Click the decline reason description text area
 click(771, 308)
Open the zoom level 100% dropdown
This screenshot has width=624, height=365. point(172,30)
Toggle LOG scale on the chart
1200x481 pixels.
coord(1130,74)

- [Task requirements] All of the records must be repeated exactly.

- [The completed task]
Click the decline reason description text area
 click(771, 308)
Open the zoom level 100% dropdown
This screenshot has width=624, height=365. point(172,30)
Toggle LOG scale on the chart
1200x481 pixels.
coord(1130,74)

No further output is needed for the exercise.